Could you repeat every record below exactly as written?

▸ **Saved entries**
━━━━━━
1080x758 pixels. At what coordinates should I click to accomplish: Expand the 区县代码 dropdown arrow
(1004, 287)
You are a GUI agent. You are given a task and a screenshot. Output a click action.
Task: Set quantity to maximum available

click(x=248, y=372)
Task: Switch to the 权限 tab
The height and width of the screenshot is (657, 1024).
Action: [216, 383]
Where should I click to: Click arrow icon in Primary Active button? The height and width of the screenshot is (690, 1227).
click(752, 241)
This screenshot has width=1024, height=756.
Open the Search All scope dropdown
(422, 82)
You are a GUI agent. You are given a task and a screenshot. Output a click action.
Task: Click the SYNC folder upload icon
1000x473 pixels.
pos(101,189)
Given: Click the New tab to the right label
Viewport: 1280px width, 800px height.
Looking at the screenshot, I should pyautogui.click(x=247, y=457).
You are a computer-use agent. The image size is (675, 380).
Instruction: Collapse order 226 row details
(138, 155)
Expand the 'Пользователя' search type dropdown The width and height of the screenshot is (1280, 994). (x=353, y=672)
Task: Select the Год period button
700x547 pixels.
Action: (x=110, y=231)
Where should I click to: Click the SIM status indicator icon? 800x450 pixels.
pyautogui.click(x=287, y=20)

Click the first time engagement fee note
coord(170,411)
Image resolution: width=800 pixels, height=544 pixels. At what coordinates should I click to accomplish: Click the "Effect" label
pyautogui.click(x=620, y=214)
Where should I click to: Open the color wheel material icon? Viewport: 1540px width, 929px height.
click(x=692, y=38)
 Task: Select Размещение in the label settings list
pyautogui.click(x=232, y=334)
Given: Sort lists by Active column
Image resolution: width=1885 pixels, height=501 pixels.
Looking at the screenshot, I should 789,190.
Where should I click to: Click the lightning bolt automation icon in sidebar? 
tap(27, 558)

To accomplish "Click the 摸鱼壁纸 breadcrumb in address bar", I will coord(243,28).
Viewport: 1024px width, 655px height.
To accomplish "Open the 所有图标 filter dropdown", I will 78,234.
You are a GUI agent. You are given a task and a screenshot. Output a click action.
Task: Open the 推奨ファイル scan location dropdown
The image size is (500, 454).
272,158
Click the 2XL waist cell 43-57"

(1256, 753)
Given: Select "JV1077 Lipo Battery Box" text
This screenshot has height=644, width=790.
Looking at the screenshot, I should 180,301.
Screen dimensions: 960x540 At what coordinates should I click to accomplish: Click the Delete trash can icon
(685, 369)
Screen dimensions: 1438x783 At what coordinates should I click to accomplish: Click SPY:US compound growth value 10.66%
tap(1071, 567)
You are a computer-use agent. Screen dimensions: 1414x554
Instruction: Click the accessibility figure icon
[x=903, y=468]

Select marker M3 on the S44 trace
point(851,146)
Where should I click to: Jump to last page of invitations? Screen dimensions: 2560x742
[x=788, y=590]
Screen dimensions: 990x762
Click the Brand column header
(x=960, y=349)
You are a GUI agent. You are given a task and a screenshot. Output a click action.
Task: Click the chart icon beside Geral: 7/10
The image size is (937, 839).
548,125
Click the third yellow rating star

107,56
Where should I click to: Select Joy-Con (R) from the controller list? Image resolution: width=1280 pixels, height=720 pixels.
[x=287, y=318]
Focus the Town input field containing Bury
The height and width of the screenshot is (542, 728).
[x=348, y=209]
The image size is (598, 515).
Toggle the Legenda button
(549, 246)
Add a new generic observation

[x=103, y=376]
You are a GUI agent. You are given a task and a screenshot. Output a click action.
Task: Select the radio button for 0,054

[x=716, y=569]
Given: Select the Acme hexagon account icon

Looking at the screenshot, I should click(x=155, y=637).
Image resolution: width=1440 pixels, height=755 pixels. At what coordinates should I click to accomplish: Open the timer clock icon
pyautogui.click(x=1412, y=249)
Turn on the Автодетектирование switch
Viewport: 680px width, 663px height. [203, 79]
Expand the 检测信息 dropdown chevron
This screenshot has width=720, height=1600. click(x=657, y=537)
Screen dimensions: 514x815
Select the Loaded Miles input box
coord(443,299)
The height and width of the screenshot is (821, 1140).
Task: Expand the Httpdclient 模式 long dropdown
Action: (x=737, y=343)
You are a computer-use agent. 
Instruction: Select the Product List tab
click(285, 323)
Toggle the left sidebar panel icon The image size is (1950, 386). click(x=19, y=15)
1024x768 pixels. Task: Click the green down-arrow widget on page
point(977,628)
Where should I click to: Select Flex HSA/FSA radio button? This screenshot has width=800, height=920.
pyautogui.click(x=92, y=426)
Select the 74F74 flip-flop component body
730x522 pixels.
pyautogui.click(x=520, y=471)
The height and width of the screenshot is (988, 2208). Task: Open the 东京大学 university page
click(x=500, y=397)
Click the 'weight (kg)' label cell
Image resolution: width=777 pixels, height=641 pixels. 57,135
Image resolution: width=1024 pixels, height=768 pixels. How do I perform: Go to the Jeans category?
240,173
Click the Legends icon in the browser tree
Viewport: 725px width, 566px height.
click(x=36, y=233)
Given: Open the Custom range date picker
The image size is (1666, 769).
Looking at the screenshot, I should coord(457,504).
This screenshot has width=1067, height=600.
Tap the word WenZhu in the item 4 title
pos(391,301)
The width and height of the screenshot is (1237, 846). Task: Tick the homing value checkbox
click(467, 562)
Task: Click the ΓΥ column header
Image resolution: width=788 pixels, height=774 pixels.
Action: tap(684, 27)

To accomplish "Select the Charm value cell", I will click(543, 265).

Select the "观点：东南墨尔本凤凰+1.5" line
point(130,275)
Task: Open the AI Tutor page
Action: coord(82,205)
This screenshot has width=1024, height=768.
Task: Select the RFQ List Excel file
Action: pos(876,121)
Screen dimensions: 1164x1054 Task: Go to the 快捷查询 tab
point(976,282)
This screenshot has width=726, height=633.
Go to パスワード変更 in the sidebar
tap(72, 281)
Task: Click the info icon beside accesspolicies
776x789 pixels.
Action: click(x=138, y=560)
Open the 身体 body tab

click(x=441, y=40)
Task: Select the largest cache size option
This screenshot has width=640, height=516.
━━━━━━
▸ **Task result**
1080x758 pixels. At what coordinates should I click to accomplish: Expand the 区县代码 dropdown arrow
(1004, 287)
You are a GUI agent. You are given a task and a screenshot. Output a click action.
Task: Set quantity to maximum available

click(x=248, y=372)
Task: Switch to the 权限 tab
The height and width of the screenshot is (657, 1024).
Action: [216, 383]
Where should I click to: Click arrow icon in Primary Active button? The height and width of the screenshot is (690, 1227).
click(752, 241)
This screenshot has width=1024, height=756.
Open the Search All scope dropdown
(422, 82)
You are a GUI agent. You are given a task and a screenshot. Output a click action.
Task: Click the SYNC folder upload icon
1000x473 pixels.
pos(101,189)
Given: Click the New tab to the right label
Viewport: 1280px width, 800px height.
Looking at the screenshot, I should pyautogui.click(x=247, y=457).
You are a computer-use agent. The image size is (675, 380).
Instruction: Collapse order 226 row details
(138, 155)
Expand the 'Пользователя' search type dropdown The width and height of the screenshot is (1280, 994). (x=353, y=672)
Task: Select the Год period button
700x547 pixels.
Action: (x=110, y=231)
Where should I click to: Click the SIM status indicator icon? 800x450 pixels.
pyautogui.click(x=287, y=20)

Click the first time engagement fee note
coord(170,411)
Image resolution: width=800 pixels, height=544 pixels. At what coordinates should I click to accomplish: Click the "Effect" label
pyautogui.click(x=620, y=214)
Where should I click to: Open the color wheel material icon? Viewport: 1540px width, 929px height.
click(x=692, y=38)
 Task: Select Размещение in the label settings list
pyautogui.click(x=232, y=334)
Given: Sort lists by Active column
Image resolution: width=1885 pixels, height=501 pixels.
Looking at the screenshot, I should 789,190.
Where should I click to: Click the lightning bolt automation icon in sidebar? 
tap(27, 558)

To accomplish "Click the 摸鱼壁纸 breadcrumb in address bar", I will coord(243,28).
Viewport: 1024px width, 655px height.
To accomplish "Open the 所有图标 filter dropdown", I will 78,234.
You are a GUI agent. You are given a task and a screenshot. Output a click action.
Task: Open the 推奨ファイル scan location dropdown
The image size is (500, 454).
272,158
Click the 2XL waist cell 43-57"

(1256, 753)
Given: Select "JV1077 Lipo Battery Box" text
This screenshot has height=644, width=790.
Looking at the screenshot, I should 180,301.
Screen dimensions: 960x540 At what coordinates should I click to accomplish: Click the Delete trash can icon
(685, 369)
Screen dimensions: 1438x783 At what coordinates should I click to accomplish: Click SPY:US compound growth value 10.66%
tap(1071, 567)
You are a computer-use agent. Screen dimensions: 1414x554
Instruction: Click the accessibility figure icon
[x=903, y=468]

Select marker M3 on the S44 trace
point(851,146)
Where should I click to: Jump to last page of invitations? Screen dimensions: 2560x742
[x=788, y=590]
Screen dimensions: 990x762
Click the Brand column header
(x=960, y=349)
You are a GUI agent. You are given a task and a screenshot. Output a click action.
Task: Click the chart icon beside Geral: 7/10
The image size is (937, 839).
548,125
Click the third yellow rating star

107,56
Where should I click to: Select Joy-Con (R) from the controller list? Image resolution: width=1280 pixels, height=720 pixels.
[x=287, y=318]
Focus the Town input field containing Bury
The height and width of the screenshot is (542, 728).
[x=348, y=209]
The image size is (598, 515).
Toggle the Legenda button
(549, 246)
Add a new generic observation

[x=103, y=376]
You are a GUI agent. You are given a task and a screenshot. Output a click action.
Task: Select the radio button for 0,054

[x=716, y=569]
Given: Select the Acme hexagon account icon

Looking at the screenshot, I should click(x=155, y=637).
Image resolution: width=1440 pixels, height=755 pixels. At what coordinates should I click to accomplish: Open the timer clock icon
pyautogui.click(x=1412, y=249)
Turn on the Автодетектирование switch
Viewport: 680px width, 663px height. [203, 79]
Expand the 检测信息 dropdown chevron
This screenshot has width=720, height=1600. click(x=657, y=537)
Screen dimensions: 514x815
Select the Loaded Miles input box
coord(443,299)
The height and width of the screenshot is (821, 1140).
Task: Expand the Httpdclient 模式 long dropdown
Action: (x=737, y=343)
You are a computer-use agent. 
Instruction: Select the Product List tab
click(285, 323)
Toggle the left sidebar panel icon The image size is (1950, 386). click(x=19, y=15)
1024x768 pixels. Task: Click the green down-arrow widget on page
point(977,628)
Where should I click to: Select Flex HSA/FSA radio button? This screenshot has width=800, height=920.
pyautogui.click(x=92, y=426)
Select the 74F74 flip-flop component body
730x522 pixels.
pyautogui.click(x=520, y=471)
The height and width of the screenshot is (988, 2208). Task: Open the 东京大学 university page
click(x=500, y=397)
Click the 'weight (kg)' label cell
Image resolution: width=777 pixels, height=641 pixels. 57,135
Image resolution: width=1024 pixels, height=768 pixels. How do I perform: Go to the Jeans category?
240,173
Click the Legends icon in the browser tree
Viewport: 725px width, 566px height.
click(x=36, y=233)
Given: Open the Custom range date picker
The image size is (1666, 769).
Looking at the screenshot, I should coord(457,504).
This screenshot has width=1067, height=600.
Tap the word WenZhu in the item 4 title
pos(391,301)
The width and height of the screenshot is (1237, 846). Task: Tick the homing value checkbox
click(467, 562)
Task: Click the ΓΥ column header
Image resolution: width=788 pixels, height=774 pixels.
Action: tap(684, 27)

To accomplish "Select the Charm value cell", I will click(543, 265).

Select the "观点：东南墨尔本凤凰+1.5" line
point(130,275)
Task: Open the AI Tutor page
Action: coord(82,205)
This screenshot has width=1024, height=768.
Task: Select the RFQ List Excel file
Action: pos(876,121)
Screen dimensions: 1164x1054 Task: Go to the 快捷查询 tab
point(976,282)
This screenshot has width=726, height=633.
Go to パスワード変更 in the sidebar
tap(72, 281)
Task: Click the info icon beside accesspolicies
776x789 pixels.
Action: click(x=138, y=560)
Open the 身体 body tab

click(x=441, y=40)
Task: Select the largest cache size option
This screenshot has width=640, height=516.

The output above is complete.